Set down all of the data again, character for character.

*** Available data Section Begins ***

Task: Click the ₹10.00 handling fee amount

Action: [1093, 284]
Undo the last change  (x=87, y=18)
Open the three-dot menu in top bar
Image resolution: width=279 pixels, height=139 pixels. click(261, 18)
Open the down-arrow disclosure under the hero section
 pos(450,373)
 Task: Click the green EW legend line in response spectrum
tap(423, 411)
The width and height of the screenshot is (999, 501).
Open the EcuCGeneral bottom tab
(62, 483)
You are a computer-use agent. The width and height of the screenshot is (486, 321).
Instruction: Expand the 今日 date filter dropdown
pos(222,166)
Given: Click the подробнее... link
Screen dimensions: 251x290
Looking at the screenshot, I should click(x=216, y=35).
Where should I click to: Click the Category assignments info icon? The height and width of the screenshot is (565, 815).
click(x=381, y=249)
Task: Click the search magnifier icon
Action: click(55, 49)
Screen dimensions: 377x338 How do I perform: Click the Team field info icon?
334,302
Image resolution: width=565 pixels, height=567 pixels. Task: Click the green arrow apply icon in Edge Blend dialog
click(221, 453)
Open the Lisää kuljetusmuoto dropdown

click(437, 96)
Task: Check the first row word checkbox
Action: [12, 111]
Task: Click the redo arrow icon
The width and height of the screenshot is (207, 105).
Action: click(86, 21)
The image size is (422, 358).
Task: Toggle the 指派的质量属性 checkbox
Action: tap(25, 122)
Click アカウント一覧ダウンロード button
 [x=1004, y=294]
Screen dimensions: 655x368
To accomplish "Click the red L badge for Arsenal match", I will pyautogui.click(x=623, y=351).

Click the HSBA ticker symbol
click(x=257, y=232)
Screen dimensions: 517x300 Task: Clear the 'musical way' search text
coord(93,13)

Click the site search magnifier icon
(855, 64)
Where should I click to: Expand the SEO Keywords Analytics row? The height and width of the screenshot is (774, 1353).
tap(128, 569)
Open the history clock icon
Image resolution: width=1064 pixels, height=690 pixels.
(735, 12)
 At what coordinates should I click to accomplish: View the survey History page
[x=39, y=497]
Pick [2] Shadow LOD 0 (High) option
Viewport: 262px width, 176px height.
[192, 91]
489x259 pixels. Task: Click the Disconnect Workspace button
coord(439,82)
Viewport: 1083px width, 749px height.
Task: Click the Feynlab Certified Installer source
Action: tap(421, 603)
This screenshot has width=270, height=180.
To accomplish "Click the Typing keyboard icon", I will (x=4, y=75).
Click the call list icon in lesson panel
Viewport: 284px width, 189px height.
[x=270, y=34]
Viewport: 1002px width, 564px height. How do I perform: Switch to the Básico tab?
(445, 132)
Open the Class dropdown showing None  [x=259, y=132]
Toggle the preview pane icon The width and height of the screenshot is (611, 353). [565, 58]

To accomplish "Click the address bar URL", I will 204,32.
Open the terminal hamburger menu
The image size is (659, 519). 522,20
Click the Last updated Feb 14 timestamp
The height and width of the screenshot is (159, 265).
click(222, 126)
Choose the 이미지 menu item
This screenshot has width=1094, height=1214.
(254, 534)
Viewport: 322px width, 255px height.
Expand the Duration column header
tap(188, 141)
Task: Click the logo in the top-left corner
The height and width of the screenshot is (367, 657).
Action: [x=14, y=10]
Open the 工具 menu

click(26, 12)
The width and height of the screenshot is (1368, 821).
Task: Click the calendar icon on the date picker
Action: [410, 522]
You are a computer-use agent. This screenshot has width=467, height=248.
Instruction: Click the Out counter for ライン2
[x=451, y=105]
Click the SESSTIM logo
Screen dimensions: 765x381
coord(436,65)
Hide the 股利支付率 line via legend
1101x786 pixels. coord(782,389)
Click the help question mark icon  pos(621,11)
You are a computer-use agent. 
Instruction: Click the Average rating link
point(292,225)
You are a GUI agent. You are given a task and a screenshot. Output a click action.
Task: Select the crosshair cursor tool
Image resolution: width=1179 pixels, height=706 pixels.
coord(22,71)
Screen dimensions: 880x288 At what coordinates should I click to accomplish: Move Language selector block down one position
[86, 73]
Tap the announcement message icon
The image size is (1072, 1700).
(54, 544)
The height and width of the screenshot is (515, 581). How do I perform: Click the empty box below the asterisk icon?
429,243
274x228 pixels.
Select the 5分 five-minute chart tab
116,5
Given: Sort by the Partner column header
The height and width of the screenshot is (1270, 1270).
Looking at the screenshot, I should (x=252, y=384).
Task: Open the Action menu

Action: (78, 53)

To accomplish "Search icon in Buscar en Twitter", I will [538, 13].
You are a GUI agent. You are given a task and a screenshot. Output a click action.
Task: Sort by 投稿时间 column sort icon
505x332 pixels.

*** Available data Section Ends ***

• [The answer]:
Task: Click the ₹10.00 handling fee amount

Action: [1093, 284]
Undo the last change  (x=87, y=18)
Open the three-dot menu in top bar
Image resolution: width=279 pixels, height=139 pixels. click(261, 18)
Open the down-arrow disclosure under the hero section
 pos(450,373)
 Task: Click the green EW legend line in response spectrum
tap(423, 411)
The width and height of the screenshot is (999, 501).
Open the EcuCGeneral bottom tab
(62, 483)
You are a computer-use agent. The width and height of the screenshot is (486, 321).
Instruction: Expand the 今日 date filter dropdown
pos(222,166)
Given: Click the подробнее... link
Screen dimensions: 251x290
Looking at the screenshot, I should click(x=216, y=35).
Where should I click to: Click the Category assignments info icon? The height and width of the screenshot is (565, 815).
click(x=381, y=249)
Task: Click the search magnifier icon
Action: click(55, 49)
Screen dimensions: 377x338 How do I perform: Click the Team field info icon?
334,302
Image resolution: width=565 pixels, height=567 pixels. Task: Click the green arrow apply icon in Edge Blend dialog
click(221, 453)
Open the Lisää kuljetusmuoto dropdown

click(437, 96)
Task: Check the first row word checkbox
Action: [12, 111]
Task: Click the redo arrow icon
The width and height of the screenshot is (207, 105).
Action: click(86, 21)
The image size is (422, 358).
Task: Toggle the 指派的质量属性 checkbox
Action: tap(25, 122)
Click アカウント一覧ダウンロード button
 [x=1004, y=294]
Screen dimensions: 655x368
To accomplish "Click the red L badge for Arsenal match", I will pyautogui.click(x=623, y=351).

Click the HSBA ticker symbol
click(x=257, y=232)
Screen dimensions: 517x300 Task: Clear the 'musical way' search text
coord(93,13)

Click the site search magnifier icon
(855, 64)
Where should I click to: Expand the SEO Keywords Analytics row? The height and width of the screenshot is (774, 1353).
tap(128, 569)
Open the history clock icon
Image resolution: width=1064 pixels, height=690 pixels.
(735, 12)
 At what coordinates should I click to accomplish: View the survey History page
[x=39, y=497]
Pick [2] Shadow LOD 0 (High) option
Viewport: 262px width, 176px height.
[192, 91]
489x259 pixels. Task: Click the Disconnect Workspace button
coord(439,82)
Viewport: 1083px width, 749px height.
Task: Click the Feynlab Certified Installer source
Action: tap(421, 603)
This screenshot has width=270, height=180.
To accomplish "Click the Typing keyboard icon", I will (x=4, y=75).
Click the call list icon in lesson panel
Viewport: 284px width, 189px height.
[x=270, y=34]
Viewport: 1002px width, 564px height. How do I perform: Switch to the Básico tab?
(445, 132)
Open the Class dropdown showing None  [x=259, y=132]
Toggle the preview pane icon The width and height of the screenshot is (611, 353). [565, 58]

To accomplish "Click the address bar URL", I will 204,32.
Open the terminal hamburger menu
The image size is (659, 519). 522,20
Click the Last updated Feb 14 timestamp
The height and width of the screenshot is (159, 265).
click(222, 126)
Choose the 이미지 menu item
This screenshot has width=1094, height=1214.
(254, 534)
Viewport: 322px width, 255px height.
Expand the Duration column header
tap(188, 141)
Task: Click the logo in the top-left corner
The height and width of the screenshot is (367, 657).
Action: [x=14, y=10]
Open the 工具 menu

click(26, 12)
The width and height of the screenshot is (1368, 821).
Task: Click the calendar icon on the date picker
Action: [410, 522]
You are a computer-use agent. This screenshot has width=467, height=248.
Instruction: Click the Out counter for ライン2
[x=451, y=105]
Click the SESSTIM logo
Screen dimensions: 765x381
coord(436,65)
Hide the 股利支付率 line via legend
1101x786 pixels. coord(782,389)
Click the help question mark icon  pos(621,11)
You are a computer-use agent. 
Instruction: Click the Average rating link
point(292,225)
You are a GUI agent. You are given a task and a screenshot. Output a click action.
Task: Select the crosshair cursor tool
Image resolution: width=1179 pixels, height=706 pixels.
coord(22,71)
Screen dimensions: 880x288 At what coordinates should I click to accomplish: Move Language selector block down one position
[86, 73]
Tap the announcement message icon
The image size is (1072, 1700).
(54, 544)
The height and width of the screenshot is (515, 581). How do I perform: Click the empty box below the asterisk icon?
429,243
274x228 pixels.
Select the 5分 five-minute chart tab
116,5
Given: Sort by the Partner column header
The height and width of the screenshot is (1270, 1270).
Looking at the screenshot, I should (x=252, y=384).
Task: Open the Action menu

Action: (78, 53)

To accomplish "Search icon in Buscar en Twitter", I will [538, 13].
You are a GUI agent. You are given a task and a screenshot. Output a click action.
Task: Sort by 投稿时间 column sort icon
505x332 pixels.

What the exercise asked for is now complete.